First Voyage
Heroes Remember
First Voyage
There in Halifax we went to the manning pool
there and they had requirements for
personnel aboard a ship that was going on
the North Atlantic and another ship
that was going to the West Indies.
And we drew a card for who was going
where and I got the North Atlantic run.
The ship I was on called the Elk Island
Park was named after Elk Island which is an
Island out here I believe in Lake Winnipeg.
On the bridge, I'll never forget it,
there was the head and the antlers of an elk.
Somebody must have shot it or donated
it or whatever, but it was always,
it was up on the bridge.
We were mustered up in Bedford Basin
which you're probably familiar with and
the convoy proceeded out through the
Halifax gate and I can always recall an
old timer standing on deck with me saying,
“Well, anything can happen now!”
and I really didn't know what he meant
and it was going through the steel gate
which was in the water to protect submarines
from entering into Bedford Basin.
So we were on our way and that first
night there was lots of noise and activity
being below decks as a trimmer
and the stoke hold. You could hear the
vibrations and the sound and the noise
and after my watch was over,
I was on the 12 to 4 watch,
when I came up on deck at first light
much to my surprise there was an
aircraft carrier right along side of us and
he hadn't been there the night before and
this aircraft carrier was a, it was called a,
we called them “Baby flat tops.”
They were ten thousand cargo vessel that
was stripped of the upper deck and
then they put a flight deck on board
so it carried three aircraft, I believe.
There were a ferry sword fish and
as I was looking, it was first light and
as I'm looking out at this ship,
they were taking on board these ferry
sword fish which were just sort of
hovering over the deck.
They had a top speed of I think about
95 miles an hour so they weren't very fast.

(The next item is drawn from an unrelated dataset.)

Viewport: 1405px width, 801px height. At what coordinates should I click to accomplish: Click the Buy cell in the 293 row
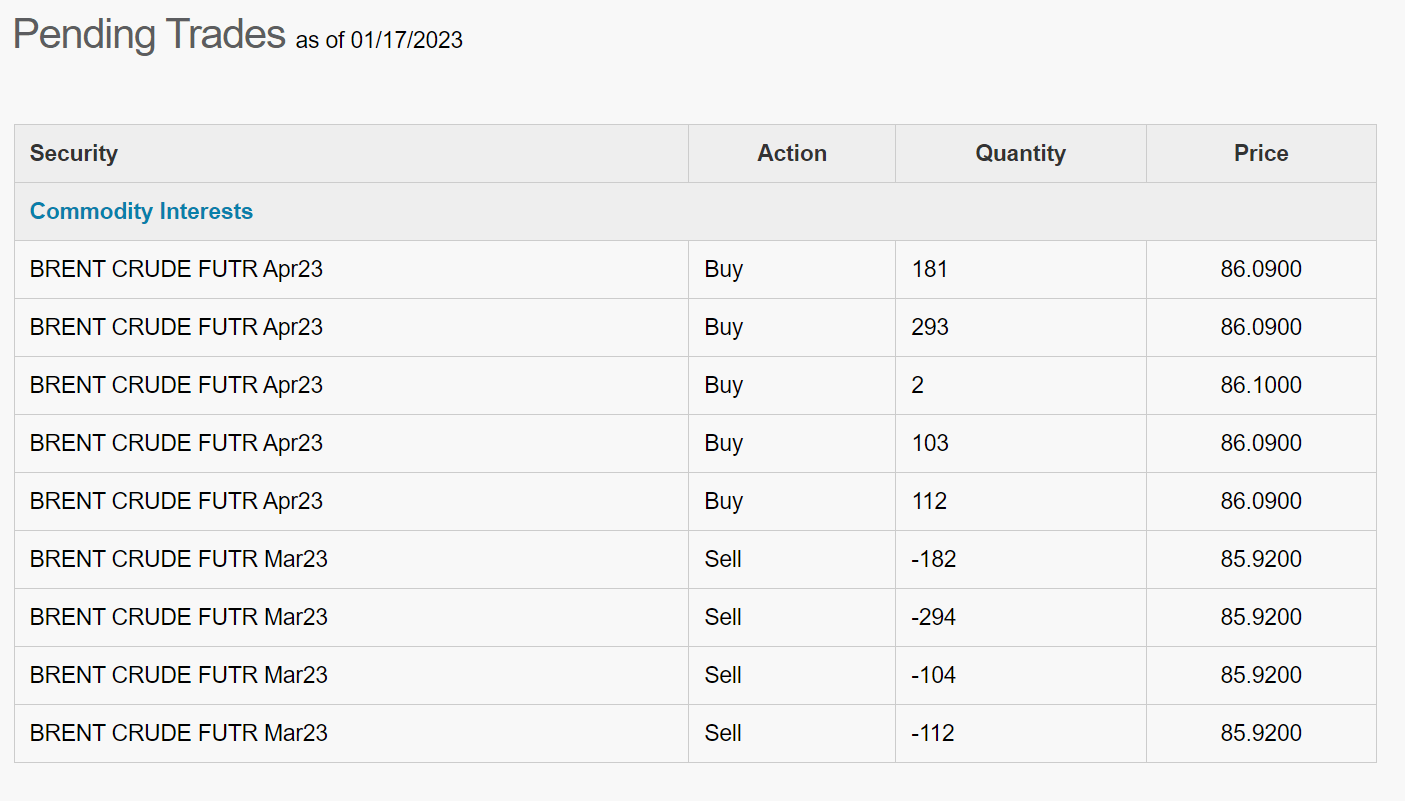click(x=723, y=327)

Obviously they were out on patrol
because of all, you know, what I was
hearing during the watch.
People talk about the Battle of the
North Atlantic being the longest battle
of the war and obviously I experienced
that because here it was,
I think it was March or February, March,
the latter stages of the war, there's still
all this activity going on and this is six
years later after September the 3rd,‘39.